_TRY IT_:
Every record must be copied exactly. Leave nothing out.

_SOURCE RECORDS_:
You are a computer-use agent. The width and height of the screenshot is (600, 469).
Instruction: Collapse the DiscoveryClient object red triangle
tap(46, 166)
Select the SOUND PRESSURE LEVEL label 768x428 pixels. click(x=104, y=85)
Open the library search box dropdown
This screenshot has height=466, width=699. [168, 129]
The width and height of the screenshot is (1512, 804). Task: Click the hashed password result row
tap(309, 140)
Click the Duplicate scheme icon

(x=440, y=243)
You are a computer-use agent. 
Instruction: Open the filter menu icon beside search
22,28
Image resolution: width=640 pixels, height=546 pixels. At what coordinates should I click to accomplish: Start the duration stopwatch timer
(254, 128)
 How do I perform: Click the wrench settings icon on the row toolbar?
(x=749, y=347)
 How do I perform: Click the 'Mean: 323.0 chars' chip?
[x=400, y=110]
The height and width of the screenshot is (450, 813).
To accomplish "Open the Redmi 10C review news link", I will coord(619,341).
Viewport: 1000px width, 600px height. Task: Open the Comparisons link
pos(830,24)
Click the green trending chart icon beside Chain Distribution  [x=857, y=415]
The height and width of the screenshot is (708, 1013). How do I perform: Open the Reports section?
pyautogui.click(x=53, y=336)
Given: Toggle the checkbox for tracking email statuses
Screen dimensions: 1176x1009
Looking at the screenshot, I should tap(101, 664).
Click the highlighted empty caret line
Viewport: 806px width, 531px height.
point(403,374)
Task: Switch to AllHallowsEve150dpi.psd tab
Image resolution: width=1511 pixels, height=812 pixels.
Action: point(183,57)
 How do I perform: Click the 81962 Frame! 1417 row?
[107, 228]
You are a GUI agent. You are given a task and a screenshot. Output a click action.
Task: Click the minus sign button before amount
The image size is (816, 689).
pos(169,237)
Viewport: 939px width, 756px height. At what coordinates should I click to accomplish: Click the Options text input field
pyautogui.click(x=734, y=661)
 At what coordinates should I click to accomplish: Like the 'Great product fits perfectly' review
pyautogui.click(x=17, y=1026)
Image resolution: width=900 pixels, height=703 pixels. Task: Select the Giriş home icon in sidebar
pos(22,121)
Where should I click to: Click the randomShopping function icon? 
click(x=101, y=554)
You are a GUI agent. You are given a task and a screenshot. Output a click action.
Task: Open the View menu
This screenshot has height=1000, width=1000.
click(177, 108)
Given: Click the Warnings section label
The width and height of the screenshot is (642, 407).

_FINAL ANSWER_:
You are a computer-use agent. The width and height of the screenshot is (600, 469).
Instruction: Collapse the DiscoveryClient object red triangle
tap(46, 166)
Select the SOUND PRESSURE LEVEL label 768x428 pixels. click(x=104, y=85)
Open the library search box dropdown
This screenshot has height=466, width=699. [168, 129]
The width and height of the screenshot is (1512, 804). Task: Click the hashed password result row
tap(309, 140)
Click the Duplicate scheme icon

(x=440, y=243)
You are a computer-use agent. 
Instruction: Open the filter menu icon beside search
22,28
Image resolution: width=640 pixels, height=546 pixels. At what coordinates should I click to accomplish: Start the duration stopwatch timer
(254, 128)
 How do I perform: Click the wrench settings icon on the row toolbar?
(x=749, y=347)
 How do I perform: Click the 'Mean: 323.0 chars' chip?
[x=400, y=110]
The height and width of the screenshot is (450, 813).
To accomplish "Open the Redmi 10C review news link", I will coord(619,341).
Viewport: 1000px width, 600px height. Task: Open the Comparisons link
pos(830,24)
Click the green trending chart icon beside Chain Distribution  [x=857, y=415]
The height and width of the screenshot is (708, 1013). How do I perform: Open the Reports section?
pyautogui.click(x=53, y=336)
Given: Toggle the checkbox for tracking email statuses
Screen dimensions: 1176x1009
Looking at the screenshot, I should tap(101, 664).
Click the highlighted empty caret line
Viewport: 806px width, 531px height.
point(403,374)
Task: Switch to AllHallowsEve150dpi.psd tab
Image resolution: width=1511 pixels, height=812 pixels.
Action: point(183,57)
 How do I perform: Click the 81962 Frame! 1417 row?
[107, 228]
You are a GUI agent. You are given a task and a screenshot. Output a click action.
Task: Click the minus sign button before amount
The image size is (816, 689).
pos(169,237)
Viewport: 939px width, 756px height. At what coordinates should I click to accomplish: Click the Options text input field
pyautogui.click(x=734, y=661)
 At what coordinates should I click to accomplish: Like the 'Great product fits perfectly' review
pyautogui.click(x=17, y=1026)
Image resolution: width=900 pixels, height=703 pixels. Task: Select the Giriş home icon in sidebar
pos(22,121)
Where should I click to: Click the randomShopping function icon? 
click(x=101, y=554)
You are a GUI agent. You are given a task and a screenshot. Output a click action.
Task: Open the View menu
This screenshot has height=1000, width=1000.
click(177, 108)
Given: Click the Warnings section label
The width and height of the screenshot is (642, 407).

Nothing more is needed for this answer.